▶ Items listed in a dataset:
·····
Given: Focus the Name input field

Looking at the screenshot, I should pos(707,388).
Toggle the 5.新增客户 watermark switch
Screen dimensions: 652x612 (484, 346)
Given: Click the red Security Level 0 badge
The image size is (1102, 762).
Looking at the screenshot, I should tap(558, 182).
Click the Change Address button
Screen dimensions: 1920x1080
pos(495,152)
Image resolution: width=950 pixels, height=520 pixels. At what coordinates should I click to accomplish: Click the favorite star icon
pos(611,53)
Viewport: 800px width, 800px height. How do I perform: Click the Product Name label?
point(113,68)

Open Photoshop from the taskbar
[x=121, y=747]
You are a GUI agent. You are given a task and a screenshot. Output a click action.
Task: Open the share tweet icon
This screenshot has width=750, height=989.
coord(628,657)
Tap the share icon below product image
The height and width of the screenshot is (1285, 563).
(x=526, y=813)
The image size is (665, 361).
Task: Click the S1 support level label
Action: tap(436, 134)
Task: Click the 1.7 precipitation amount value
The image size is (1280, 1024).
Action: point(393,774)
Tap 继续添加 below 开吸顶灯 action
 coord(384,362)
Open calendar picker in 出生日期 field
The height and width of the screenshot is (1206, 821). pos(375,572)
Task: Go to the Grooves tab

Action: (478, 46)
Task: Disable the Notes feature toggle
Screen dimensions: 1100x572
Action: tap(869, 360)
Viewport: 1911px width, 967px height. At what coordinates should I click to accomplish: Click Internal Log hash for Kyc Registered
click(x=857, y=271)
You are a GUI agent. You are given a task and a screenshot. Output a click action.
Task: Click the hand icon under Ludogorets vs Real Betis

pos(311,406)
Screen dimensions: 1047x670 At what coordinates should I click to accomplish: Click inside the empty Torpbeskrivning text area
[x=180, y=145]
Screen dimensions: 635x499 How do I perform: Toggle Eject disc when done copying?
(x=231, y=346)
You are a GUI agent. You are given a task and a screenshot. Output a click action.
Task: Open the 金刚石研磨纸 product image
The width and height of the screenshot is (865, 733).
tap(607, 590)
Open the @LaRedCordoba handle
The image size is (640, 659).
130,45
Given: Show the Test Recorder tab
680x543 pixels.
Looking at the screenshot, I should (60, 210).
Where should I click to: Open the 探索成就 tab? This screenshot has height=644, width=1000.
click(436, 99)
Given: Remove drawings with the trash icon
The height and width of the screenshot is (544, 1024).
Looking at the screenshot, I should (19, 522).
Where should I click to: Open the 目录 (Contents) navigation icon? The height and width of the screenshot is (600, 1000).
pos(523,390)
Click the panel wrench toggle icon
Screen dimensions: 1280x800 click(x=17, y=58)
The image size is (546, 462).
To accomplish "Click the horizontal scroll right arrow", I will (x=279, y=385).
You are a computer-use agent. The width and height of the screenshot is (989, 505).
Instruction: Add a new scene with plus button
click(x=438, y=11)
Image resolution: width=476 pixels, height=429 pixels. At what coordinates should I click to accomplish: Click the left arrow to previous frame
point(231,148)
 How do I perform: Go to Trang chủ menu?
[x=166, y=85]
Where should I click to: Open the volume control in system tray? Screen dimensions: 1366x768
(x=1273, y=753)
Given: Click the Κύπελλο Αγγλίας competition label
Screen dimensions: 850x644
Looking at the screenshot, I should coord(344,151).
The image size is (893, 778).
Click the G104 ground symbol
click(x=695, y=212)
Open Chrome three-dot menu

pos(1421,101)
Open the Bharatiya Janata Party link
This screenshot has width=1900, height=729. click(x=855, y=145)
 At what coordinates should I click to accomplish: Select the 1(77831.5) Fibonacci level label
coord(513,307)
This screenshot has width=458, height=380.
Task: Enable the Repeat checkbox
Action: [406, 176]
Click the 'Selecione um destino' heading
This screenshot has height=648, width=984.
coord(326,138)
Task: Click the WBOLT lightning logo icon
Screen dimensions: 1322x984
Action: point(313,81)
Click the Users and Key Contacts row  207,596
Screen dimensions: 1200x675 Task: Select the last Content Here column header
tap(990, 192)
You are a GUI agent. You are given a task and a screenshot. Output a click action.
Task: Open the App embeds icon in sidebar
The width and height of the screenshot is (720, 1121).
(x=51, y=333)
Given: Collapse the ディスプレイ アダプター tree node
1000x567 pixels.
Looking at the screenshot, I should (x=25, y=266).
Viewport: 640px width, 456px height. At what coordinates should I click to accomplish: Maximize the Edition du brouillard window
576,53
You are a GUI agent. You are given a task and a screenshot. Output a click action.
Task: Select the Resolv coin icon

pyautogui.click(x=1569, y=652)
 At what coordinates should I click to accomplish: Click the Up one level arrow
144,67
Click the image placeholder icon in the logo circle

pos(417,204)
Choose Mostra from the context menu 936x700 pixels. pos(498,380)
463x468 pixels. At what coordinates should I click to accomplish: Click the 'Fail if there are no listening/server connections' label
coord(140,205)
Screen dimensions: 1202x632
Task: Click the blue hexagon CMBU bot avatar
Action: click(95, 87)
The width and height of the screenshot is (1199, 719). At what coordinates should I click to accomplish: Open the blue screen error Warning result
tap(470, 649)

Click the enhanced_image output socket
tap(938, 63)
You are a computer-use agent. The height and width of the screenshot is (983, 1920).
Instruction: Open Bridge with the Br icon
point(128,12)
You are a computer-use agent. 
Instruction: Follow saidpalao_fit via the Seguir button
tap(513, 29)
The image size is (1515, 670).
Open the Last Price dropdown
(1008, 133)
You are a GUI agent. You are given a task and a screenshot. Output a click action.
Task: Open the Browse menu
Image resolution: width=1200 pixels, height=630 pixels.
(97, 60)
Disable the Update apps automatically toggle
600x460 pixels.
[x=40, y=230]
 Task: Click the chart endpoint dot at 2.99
·····
▶ PROBLEM STATEMENT:
The expected answer is every line above in which the word "computer" appears.

▶ WRITTEN SOLUTION:
You are a computer-use agent. The width and height of the screenshot is (989, 505).
You are a computer-use agent. The height and width of the screenshot is (983, 1920).
You are a computer-use agent. 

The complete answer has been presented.